Vor allem am Schulzentrum Nord und der Grundschule Rübekamp besteht laut der CDU Bedarf.
34 Grundschullehrerstellen sind in Schleswig-Holstein aktuell gar nicht besetzt.

Rund 450 Planstellen sind nur übergangsweise mit Vertretungslehrern besetzt. Nicht immer haben die das 2. Staatsexamen.

fju_maj_0203 von
21. Februar 2019, 20:36 Uhr

Der Bildungsexperte der SPD-Landtagsfraktion, Martin Habersaat, hat ein „Alarm-System“ gefordert, wenn der Anteil nicht voll ausgebildeter Vertretungs-Lehrkräfte an einer Grundschule die Marke von 50 Prozent überschreitet. Das Bildungsministerium müsse in solchen Fällen kurzfristig Sondermaßnahmen ergreifen, verlangte Habersaat im Bildungsausschuss des Landtags.

Den Namen wollte der Sozialdemokrat nicht nennen, um die Schule öffentlich nicht bloßzustellen – er beteuerte jedoch, eine Grundschule zu kennen, „in der nur der Sportlehrer einen vollständigen Abschluss hat“.

Unterricht durch Improvisation

Auch wenn Bildungsministerin Karin Prien nach eigenen Angaben keine Daten hat, wie groß der Anteil nicht fertiger Lehrkräfte an einzelnen Standorten ist, so räumte sie vor dem Ausschuss doch ein: „Die Situation an manchen Grundschulen in manchen Regionen ist schwierig.“ So hatten unlängst Presseberichte aus Brunsbüttel und Oldenburg gezeigt, dass der Unterrichtsbetrieb dort wegen Personalmangels nur noch mit Improvisieren aufrecht erhalten werden kann.
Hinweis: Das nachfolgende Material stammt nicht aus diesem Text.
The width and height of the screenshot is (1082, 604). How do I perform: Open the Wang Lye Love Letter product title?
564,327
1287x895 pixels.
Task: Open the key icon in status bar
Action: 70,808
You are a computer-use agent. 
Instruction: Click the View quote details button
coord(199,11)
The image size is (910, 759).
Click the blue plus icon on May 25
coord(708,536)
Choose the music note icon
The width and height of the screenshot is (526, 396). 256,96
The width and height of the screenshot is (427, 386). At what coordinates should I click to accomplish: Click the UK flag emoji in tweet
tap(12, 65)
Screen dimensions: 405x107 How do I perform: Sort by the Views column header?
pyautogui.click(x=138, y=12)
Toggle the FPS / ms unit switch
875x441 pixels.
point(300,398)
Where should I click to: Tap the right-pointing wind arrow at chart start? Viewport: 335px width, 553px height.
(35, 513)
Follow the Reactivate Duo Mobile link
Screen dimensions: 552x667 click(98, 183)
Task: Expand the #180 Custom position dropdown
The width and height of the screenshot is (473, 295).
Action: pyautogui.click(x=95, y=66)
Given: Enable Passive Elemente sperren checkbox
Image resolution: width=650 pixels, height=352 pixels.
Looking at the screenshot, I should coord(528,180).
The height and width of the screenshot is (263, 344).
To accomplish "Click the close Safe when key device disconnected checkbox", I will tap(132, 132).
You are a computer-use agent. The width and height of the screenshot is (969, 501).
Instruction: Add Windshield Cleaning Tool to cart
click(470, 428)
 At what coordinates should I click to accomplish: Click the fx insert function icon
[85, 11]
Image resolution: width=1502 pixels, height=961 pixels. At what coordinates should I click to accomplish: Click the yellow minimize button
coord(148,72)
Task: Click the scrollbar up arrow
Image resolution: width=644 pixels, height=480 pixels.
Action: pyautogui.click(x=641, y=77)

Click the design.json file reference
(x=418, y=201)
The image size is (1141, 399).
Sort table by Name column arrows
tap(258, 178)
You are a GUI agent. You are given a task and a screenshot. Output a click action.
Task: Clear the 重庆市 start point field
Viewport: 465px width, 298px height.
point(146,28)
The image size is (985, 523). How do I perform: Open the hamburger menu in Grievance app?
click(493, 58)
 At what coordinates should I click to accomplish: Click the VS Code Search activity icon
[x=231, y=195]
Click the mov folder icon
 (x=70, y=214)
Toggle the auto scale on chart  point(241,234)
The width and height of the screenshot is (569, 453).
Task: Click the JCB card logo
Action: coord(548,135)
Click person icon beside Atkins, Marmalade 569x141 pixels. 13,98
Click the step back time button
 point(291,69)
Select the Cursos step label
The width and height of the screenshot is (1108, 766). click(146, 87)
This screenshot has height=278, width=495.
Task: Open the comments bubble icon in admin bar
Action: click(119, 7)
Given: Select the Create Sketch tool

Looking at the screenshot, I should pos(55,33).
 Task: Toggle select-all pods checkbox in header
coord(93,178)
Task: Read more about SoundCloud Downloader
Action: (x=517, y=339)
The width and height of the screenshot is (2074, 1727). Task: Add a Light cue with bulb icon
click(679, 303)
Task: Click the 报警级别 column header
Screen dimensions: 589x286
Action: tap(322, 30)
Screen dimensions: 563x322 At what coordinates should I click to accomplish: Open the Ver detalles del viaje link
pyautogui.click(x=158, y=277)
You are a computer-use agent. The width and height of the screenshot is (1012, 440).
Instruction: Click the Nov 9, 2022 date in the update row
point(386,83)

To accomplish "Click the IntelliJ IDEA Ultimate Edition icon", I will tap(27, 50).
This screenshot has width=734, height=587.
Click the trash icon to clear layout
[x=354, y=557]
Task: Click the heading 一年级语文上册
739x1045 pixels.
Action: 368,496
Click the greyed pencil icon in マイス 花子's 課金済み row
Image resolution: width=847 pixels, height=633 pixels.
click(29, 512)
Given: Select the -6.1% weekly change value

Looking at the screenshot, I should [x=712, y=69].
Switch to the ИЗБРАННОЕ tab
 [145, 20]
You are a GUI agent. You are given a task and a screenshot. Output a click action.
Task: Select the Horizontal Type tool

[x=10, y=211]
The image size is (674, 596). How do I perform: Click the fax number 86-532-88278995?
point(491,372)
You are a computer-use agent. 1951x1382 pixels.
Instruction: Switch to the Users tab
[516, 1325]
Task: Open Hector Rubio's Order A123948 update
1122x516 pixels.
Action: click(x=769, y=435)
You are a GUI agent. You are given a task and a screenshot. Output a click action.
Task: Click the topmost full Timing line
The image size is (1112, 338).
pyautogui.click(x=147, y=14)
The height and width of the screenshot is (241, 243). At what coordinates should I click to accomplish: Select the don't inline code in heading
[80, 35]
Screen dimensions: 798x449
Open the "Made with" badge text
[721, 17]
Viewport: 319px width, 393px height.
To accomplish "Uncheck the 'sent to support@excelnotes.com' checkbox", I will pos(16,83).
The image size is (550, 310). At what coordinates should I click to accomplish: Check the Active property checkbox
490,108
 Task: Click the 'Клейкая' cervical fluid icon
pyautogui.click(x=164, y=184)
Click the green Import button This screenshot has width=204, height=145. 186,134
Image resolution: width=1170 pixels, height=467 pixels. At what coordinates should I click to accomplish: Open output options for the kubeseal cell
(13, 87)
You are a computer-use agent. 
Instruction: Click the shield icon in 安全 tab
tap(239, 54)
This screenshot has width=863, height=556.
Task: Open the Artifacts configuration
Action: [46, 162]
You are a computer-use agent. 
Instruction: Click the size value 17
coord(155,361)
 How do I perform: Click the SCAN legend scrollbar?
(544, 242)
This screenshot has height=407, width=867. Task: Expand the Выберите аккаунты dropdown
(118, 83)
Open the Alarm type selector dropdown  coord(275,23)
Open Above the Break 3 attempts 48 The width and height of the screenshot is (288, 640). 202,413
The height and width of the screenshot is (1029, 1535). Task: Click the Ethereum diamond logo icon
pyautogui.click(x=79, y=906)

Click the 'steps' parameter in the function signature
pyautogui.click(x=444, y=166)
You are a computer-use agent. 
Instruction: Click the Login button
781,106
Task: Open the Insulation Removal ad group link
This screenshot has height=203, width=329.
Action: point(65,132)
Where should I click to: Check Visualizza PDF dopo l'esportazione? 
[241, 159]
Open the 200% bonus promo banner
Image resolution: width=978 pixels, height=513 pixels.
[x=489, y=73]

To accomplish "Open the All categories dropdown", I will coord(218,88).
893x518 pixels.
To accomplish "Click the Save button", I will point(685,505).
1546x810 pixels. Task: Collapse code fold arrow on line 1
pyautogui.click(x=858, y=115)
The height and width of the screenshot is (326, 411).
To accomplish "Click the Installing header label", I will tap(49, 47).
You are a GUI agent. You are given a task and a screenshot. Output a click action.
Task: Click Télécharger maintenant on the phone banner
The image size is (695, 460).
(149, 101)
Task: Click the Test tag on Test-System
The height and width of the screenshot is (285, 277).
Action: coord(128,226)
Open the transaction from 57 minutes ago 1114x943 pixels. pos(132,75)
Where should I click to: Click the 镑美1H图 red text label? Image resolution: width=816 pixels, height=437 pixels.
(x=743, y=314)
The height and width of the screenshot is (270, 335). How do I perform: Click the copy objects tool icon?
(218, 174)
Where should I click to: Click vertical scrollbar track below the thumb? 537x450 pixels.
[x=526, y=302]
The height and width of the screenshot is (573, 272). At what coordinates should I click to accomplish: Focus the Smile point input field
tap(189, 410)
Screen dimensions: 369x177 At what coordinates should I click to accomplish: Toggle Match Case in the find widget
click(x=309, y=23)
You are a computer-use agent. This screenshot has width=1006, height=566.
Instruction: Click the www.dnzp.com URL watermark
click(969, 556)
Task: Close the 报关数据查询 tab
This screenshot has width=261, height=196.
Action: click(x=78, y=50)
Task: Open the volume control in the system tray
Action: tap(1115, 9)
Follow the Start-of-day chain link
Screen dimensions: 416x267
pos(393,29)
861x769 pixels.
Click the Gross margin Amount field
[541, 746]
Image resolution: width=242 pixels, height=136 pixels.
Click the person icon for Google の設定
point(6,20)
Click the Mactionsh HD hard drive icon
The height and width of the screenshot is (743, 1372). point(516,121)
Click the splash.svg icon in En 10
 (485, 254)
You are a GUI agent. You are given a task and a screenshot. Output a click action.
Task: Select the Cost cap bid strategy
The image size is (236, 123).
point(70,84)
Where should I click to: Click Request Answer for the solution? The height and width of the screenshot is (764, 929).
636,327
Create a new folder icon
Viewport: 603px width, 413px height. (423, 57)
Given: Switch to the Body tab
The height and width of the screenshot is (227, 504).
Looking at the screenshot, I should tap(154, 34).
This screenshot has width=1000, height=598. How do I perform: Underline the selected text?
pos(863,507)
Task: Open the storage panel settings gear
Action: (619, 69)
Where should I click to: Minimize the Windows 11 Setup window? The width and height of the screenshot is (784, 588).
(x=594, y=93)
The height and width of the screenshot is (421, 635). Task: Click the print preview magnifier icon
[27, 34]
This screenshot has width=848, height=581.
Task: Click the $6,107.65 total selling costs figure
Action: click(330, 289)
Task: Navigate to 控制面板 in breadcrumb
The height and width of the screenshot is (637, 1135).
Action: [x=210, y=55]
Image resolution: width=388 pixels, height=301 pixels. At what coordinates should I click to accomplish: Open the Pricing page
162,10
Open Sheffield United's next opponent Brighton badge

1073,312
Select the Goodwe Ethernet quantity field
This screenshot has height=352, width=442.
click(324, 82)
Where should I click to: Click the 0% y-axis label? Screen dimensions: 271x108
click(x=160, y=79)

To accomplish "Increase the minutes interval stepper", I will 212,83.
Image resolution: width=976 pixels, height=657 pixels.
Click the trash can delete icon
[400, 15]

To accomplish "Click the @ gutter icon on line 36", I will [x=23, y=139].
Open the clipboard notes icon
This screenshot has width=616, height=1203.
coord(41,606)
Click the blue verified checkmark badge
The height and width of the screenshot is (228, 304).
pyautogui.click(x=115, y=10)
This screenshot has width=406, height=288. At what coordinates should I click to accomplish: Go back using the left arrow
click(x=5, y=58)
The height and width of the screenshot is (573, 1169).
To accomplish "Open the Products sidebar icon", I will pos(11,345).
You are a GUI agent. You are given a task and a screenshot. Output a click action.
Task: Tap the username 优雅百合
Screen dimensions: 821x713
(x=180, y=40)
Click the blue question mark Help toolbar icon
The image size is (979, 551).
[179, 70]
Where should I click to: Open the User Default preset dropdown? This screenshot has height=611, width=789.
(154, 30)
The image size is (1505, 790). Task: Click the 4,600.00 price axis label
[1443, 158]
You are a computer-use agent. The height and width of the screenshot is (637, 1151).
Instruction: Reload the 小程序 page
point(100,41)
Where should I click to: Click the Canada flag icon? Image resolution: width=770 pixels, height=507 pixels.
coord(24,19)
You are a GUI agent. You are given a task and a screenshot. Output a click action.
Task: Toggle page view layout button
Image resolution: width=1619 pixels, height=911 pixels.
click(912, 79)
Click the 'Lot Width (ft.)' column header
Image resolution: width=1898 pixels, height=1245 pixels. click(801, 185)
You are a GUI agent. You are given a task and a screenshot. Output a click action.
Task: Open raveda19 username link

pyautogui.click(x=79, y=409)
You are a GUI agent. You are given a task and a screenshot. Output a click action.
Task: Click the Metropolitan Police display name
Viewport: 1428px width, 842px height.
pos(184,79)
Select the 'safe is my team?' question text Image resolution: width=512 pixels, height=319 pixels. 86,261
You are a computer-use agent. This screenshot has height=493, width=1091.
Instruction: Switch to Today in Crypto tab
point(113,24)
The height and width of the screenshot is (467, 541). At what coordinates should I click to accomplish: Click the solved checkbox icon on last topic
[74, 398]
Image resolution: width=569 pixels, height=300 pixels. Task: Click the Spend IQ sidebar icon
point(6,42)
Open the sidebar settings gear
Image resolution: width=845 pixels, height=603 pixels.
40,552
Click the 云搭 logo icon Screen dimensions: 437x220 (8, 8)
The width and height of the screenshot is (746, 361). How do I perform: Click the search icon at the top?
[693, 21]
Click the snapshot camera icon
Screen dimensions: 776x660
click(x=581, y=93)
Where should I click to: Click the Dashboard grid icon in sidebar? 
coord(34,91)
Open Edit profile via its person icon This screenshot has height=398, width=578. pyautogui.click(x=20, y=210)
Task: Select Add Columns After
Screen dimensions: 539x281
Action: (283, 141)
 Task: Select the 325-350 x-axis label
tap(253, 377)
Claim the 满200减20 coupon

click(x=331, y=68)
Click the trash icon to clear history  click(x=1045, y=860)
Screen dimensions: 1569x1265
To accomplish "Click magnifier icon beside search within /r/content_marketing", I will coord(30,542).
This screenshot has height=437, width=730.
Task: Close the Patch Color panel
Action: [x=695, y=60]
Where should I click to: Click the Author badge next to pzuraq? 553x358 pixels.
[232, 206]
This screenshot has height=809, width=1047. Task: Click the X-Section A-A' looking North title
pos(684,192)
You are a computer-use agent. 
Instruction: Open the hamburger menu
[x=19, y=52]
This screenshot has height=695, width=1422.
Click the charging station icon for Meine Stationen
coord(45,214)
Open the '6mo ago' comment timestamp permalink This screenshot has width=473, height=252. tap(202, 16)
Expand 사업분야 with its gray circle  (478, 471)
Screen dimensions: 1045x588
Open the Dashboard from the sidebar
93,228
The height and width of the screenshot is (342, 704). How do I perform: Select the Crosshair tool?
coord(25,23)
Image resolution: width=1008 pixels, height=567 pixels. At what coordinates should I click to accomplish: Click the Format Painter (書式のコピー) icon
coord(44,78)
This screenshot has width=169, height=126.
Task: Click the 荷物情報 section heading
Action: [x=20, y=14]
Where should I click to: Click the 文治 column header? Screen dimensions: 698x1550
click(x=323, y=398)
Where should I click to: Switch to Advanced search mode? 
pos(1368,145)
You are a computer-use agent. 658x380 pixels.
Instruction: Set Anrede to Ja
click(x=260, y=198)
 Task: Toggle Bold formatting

Überhaupt nicht besetzt sind laut Prien 15 unbefristete und 19 befristete Grundschullehrerstellen im Land. An Vertretungslehrkräften macht die Ministerin in den Klassen 1 bis 4 „eine beträchtliche Anzahl“ aus: 451 von 5263 Planstellen und damit 8,6 Prozent sind auf diese Weise nur übergangsweise besetzt. „Nicht immer“ hätten die Vertreter schon das 2. Staatsexamen. Oft überbrücken sie ihre Wartezeit zwischen dem 1. Examen und dem Vorbereitungsdienst (einst: Referendariat). Teils wird auch auf Seiteneinsteiger aus anderen Berufen zurückgegriffen. Prien gestand zu: Der Durchschnitt von 8,6 Prozent sage nichts über die Lage an einzelnen Standorten aus.

Wechsel von Gymnasium auf Grundschule

Die CDU-Politikerin erhofft sich, die angespannte Lage an einigen Grundschulen durch die freiwillige Abordnung von Gymnasiallehrern abzumildern. Auch möchte sie den dauerhaften Wechsel vom Gymnasium auf eine Grundschule erleichtern. Zugleich überlegt Prien, in Regionen, die bei bei jungen Leuten wenig beliebt seien, Lehrern im Vorbereitungsdienst einen Zuschlag zu zahlen. Immerhin, so Prien, sei es gelungen, zum zweiten Halbjahr am 1. Februar sämtliche 140 Plätze für den Vorbereitungsdienst an Grundschulen zu besetzen. Mit insgesamt 545 neuen Referendaren an allen Schularten verzeichne das Land die höchste Zahl aller Zeiten.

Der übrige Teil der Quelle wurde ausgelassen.